Shopping during coronavirus: Higher prices aren't the problem, shortages are

Rules against price gouging don't help the problem, they merely exacerbate it.

By Micah Haber

April 7, 2020 at 10:56PM
A man picks a single bottle of hand soap that was just placed on the shelves in a New York store, Friday, March 13, 2020. A day after New York officials declared a state of emergency, hordes of shoppers flooded stores and emptied shelves, looking to stockpile groceries and household items to prepare for the unknown. (Gabriela Bhaskar/The New York Times)
The coronavirus epidemic has led to shortages in products like hand sanitizer and toilet paper. (The Minnesota Star Tribune)

The R-word: rationing. For many, it brings to mind bread lines, death panels, gas queues. These all result from government-imposed price controls, leading to market distortions and unnecessary human suffering.

But because no resource is unlimited, rationing itself in some form is crucial to the operation of any economy. Consumers' needs and desires are infinite; goods and services are not. Only the interplay of supply and demand can make the most productive use of scarce resources.

When demand exceeds supply for a given commodity, a rise in price signals a shortage (and an opportunity) to producers, leading to greater production. The process prevents shortages that would develop if the price did not accurately reflect circumstances.

As increased production rises to meet demand, prices fall to a level where consumer demand has been fulfilled as much as possible under real-world conditions, including real-world constraints that cannot be wished out of existence.

However, when political officials such as Gov.
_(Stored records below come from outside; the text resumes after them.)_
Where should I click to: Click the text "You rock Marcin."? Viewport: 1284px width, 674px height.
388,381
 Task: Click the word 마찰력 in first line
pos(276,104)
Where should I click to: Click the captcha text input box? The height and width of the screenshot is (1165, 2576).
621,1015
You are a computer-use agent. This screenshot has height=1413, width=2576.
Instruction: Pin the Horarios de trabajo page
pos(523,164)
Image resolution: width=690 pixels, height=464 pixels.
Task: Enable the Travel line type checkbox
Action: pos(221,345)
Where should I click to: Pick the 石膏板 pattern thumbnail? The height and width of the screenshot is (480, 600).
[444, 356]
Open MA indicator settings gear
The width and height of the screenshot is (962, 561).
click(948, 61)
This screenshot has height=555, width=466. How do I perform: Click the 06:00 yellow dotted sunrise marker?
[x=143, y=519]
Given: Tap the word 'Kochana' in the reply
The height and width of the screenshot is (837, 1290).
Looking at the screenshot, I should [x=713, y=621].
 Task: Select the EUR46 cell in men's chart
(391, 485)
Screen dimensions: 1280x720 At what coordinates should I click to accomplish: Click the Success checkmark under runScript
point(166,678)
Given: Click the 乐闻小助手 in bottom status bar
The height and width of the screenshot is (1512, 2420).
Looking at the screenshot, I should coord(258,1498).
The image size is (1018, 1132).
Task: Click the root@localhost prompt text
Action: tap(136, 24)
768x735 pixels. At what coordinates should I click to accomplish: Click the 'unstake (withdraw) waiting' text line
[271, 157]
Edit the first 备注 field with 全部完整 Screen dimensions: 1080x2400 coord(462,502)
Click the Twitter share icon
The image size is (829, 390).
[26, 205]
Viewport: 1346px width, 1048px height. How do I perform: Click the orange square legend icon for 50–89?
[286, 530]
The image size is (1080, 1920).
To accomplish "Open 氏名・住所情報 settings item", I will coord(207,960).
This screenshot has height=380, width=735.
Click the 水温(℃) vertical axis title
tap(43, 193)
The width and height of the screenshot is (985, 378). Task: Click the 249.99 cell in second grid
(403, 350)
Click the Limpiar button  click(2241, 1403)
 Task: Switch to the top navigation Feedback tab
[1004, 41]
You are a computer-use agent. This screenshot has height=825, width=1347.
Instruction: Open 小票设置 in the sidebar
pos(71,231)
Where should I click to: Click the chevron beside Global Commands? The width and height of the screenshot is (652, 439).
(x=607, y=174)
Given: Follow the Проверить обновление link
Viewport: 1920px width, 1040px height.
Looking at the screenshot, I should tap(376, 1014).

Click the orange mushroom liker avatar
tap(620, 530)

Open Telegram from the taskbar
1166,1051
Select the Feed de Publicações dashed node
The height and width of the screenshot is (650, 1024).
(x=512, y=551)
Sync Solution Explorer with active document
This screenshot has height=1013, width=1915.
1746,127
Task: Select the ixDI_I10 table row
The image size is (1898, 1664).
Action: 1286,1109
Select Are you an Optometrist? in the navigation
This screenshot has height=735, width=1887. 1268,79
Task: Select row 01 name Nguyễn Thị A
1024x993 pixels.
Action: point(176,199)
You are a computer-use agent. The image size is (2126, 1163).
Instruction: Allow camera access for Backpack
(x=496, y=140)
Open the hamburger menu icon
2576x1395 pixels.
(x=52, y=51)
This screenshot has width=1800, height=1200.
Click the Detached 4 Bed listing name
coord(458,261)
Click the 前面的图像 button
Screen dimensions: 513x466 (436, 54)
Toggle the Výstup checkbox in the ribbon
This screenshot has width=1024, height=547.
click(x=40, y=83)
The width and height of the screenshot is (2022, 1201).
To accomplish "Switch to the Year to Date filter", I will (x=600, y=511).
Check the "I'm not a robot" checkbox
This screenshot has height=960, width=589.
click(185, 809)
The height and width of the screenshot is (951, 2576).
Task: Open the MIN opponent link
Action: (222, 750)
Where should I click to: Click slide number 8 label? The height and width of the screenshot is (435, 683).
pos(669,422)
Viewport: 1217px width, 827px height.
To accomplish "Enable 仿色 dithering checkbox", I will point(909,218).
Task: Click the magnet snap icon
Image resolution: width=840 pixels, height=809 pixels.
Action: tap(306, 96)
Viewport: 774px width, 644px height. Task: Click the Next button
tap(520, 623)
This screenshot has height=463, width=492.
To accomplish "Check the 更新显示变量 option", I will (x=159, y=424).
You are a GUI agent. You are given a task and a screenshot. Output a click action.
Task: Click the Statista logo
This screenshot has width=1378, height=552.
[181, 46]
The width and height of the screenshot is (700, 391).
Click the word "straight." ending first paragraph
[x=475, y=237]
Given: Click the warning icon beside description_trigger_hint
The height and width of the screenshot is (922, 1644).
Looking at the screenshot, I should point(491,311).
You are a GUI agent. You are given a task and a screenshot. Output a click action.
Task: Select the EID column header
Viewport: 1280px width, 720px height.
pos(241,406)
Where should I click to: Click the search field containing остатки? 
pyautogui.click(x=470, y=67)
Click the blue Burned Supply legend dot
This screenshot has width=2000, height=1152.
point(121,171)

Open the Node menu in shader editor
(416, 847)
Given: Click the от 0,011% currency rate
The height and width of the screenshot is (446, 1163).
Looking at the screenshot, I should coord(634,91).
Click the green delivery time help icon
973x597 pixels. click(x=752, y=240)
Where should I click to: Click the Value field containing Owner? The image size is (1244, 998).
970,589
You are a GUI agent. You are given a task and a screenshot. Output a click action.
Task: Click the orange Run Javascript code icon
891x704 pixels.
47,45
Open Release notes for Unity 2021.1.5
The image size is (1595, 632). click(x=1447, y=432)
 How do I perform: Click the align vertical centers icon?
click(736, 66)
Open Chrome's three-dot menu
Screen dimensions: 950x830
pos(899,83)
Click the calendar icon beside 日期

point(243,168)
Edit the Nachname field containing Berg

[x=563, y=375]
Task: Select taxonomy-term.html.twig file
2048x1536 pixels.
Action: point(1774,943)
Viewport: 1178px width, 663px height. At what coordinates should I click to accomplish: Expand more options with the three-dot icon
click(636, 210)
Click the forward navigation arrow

Tim Walz seek to alleviate rising prices via executive diktats against "price gouging" (a term with no meaning in economics), and Attorney General Keith Ellison deploys secret informers to report on those reacting to real-world conditions, the signals and incentives to increase production are blocked, resulting in unnecessary shortages and consumer hoarding.

Admittedly, this may be partly mitigated by producers unilaterally increasing production despite lacking sufficient information (through price movements) to optimally match supply with actual demand. They might do this due to altruism or a wish to maintain public goodwill, or some combination. Even so, guesswork will likely lead to either continuing shortages of the good in question or to overproduction of that good and shortages of others.

Stores also may implement their own rationing regimes — e.g., limiting the quantity of a particular item per customer. This will still lead to shortages, as those with more time and greater access to transportation to the store will be able to buy up the limited supply, either individually or with the cooperation of others, while the poorer and more time-constrained will be left empty-handed.

The cumulative effect of the several clauses of Walz's executive order 20-10 is to establish unlimited discretion to define "unconscionably excessive" prices, and how they are enforced; such plenary powers undermine due process, a cornerstone of liberal democracy, which is swept away under the pretext of emergency conditions. There is no trial by jury, only the unilateral and arbitrary declarations of the attorney general.

One may presumably appeal decisions taken even as government further eats away at civil society, but this all operates according to the principle of guilty until proven innocent.

Higher prices themselves are not the problem, but reflect the problem — a shortage of supply. Higher prices will speed necessary supplies to where they are needed better than misery-inducing price controls. Government attempts to distort reality will always result in harm to those who have to live with the actual result.

Despite, or rather because of, everything government has done, shelves are still empty of goods such as hand sanitizer. Government is simply hampering efforts to get necessary goods from point A to point B out of misplaced and confused moral indignation — and no doubt to improve its reputation regardless of the actual consequences.

Micah Haber, of Chaska, is a proofreader and blogger.